• **What the exercise asks**
From the listing below, return every line with the string "computer" in it.

• **Records for processing**
* * * *

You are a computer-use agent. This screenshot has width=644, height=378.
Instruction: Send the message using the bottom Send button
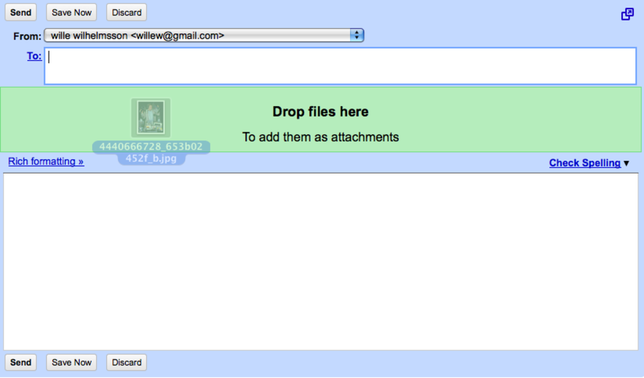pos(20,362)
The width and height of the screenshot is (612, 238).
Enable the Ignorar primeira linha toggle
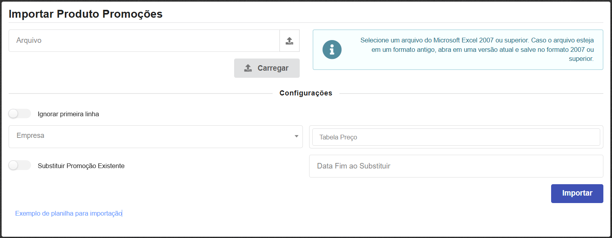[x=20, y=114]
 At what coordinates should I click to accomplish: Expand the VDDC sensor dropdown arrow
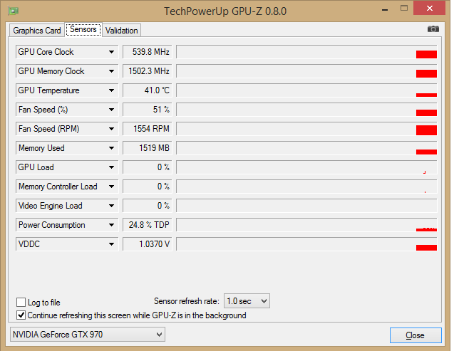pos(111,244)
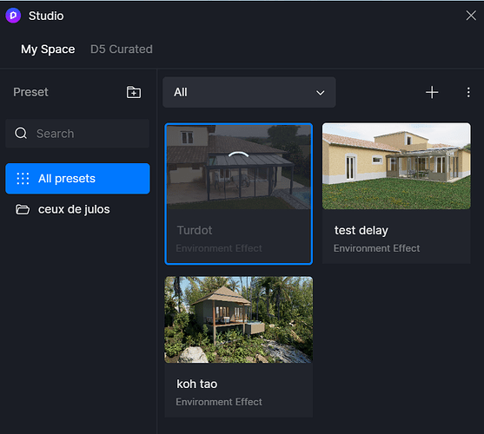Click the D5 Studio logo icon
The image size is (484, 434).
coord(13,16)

* * * *

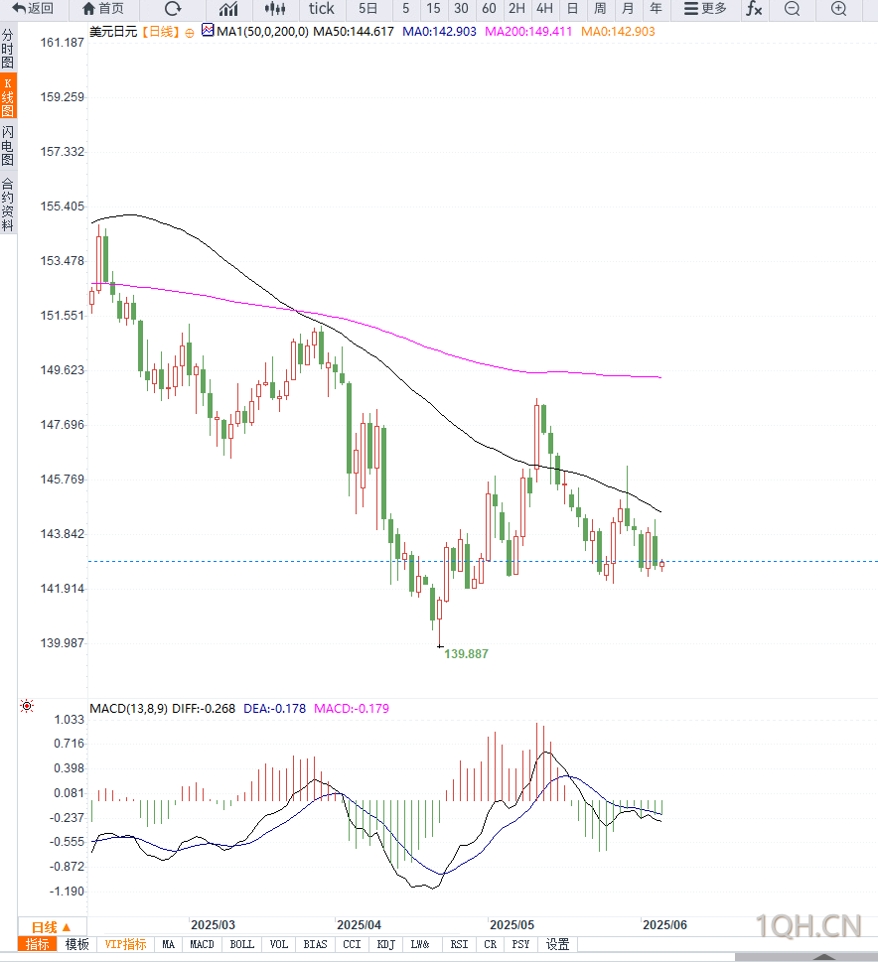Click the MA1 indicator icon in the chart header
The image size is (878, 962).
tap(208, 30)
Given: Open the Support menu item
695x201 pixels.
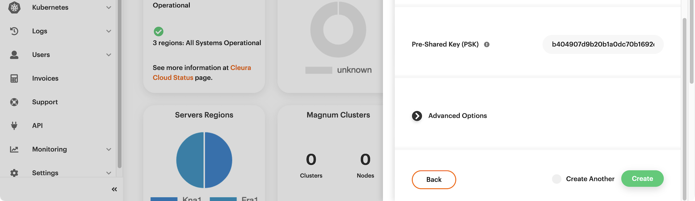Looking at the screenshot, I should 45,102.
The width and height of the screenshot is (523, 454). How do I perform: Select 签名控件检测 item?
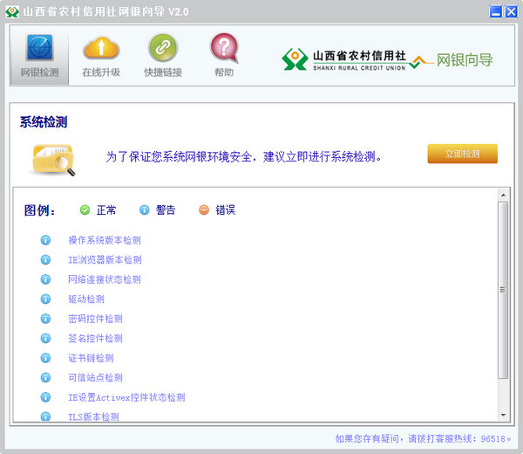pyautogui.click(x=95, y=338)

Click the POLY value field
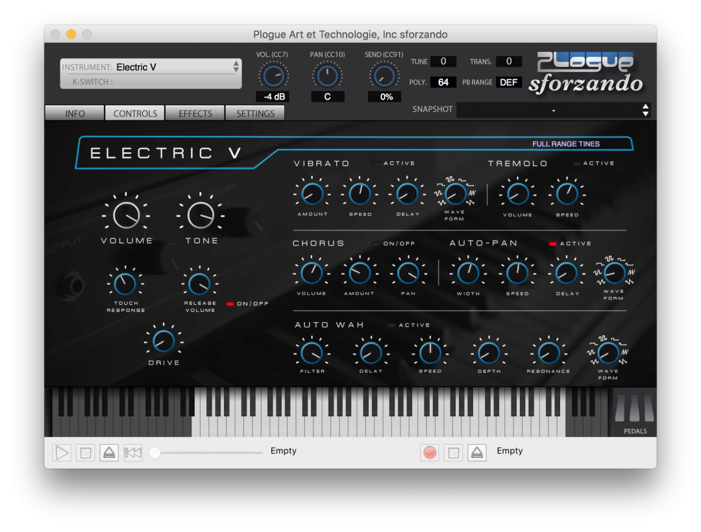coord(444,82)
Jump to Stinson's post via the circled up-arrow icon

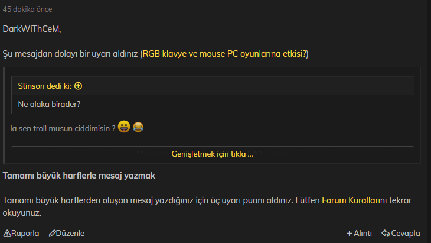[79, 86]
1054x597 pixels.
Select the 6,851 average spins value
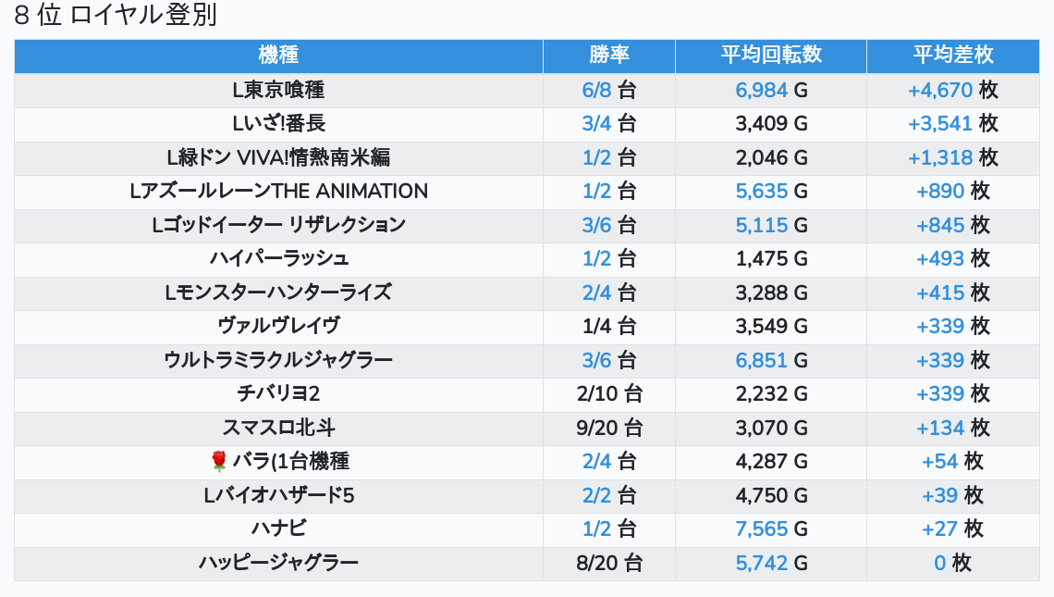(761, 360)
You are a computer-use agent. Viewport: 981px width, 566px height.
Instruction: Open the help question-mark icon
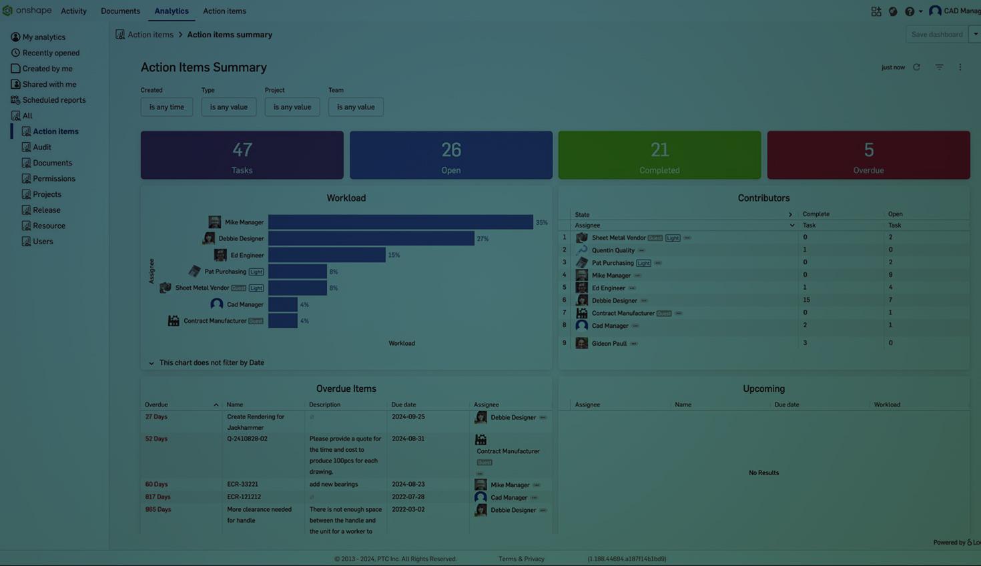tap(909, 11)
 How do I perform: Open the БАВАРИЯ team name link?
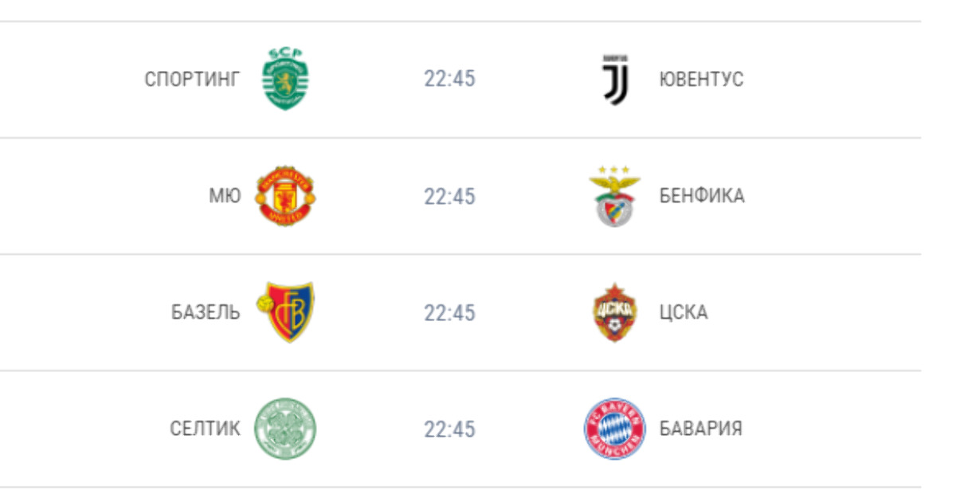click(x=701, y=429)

* * * *

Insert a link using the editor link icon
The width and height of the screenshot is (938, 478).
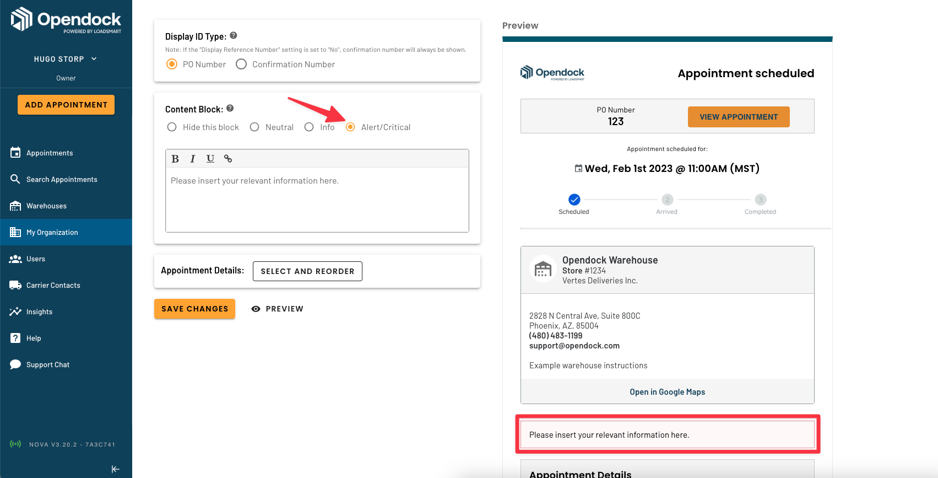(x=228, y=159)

* * * *

• **Output of the task**
You are a computer-use agent. This screenshot has width=644, height=378.
You are a computer-use agent. Viewport: 981px width, 566px height.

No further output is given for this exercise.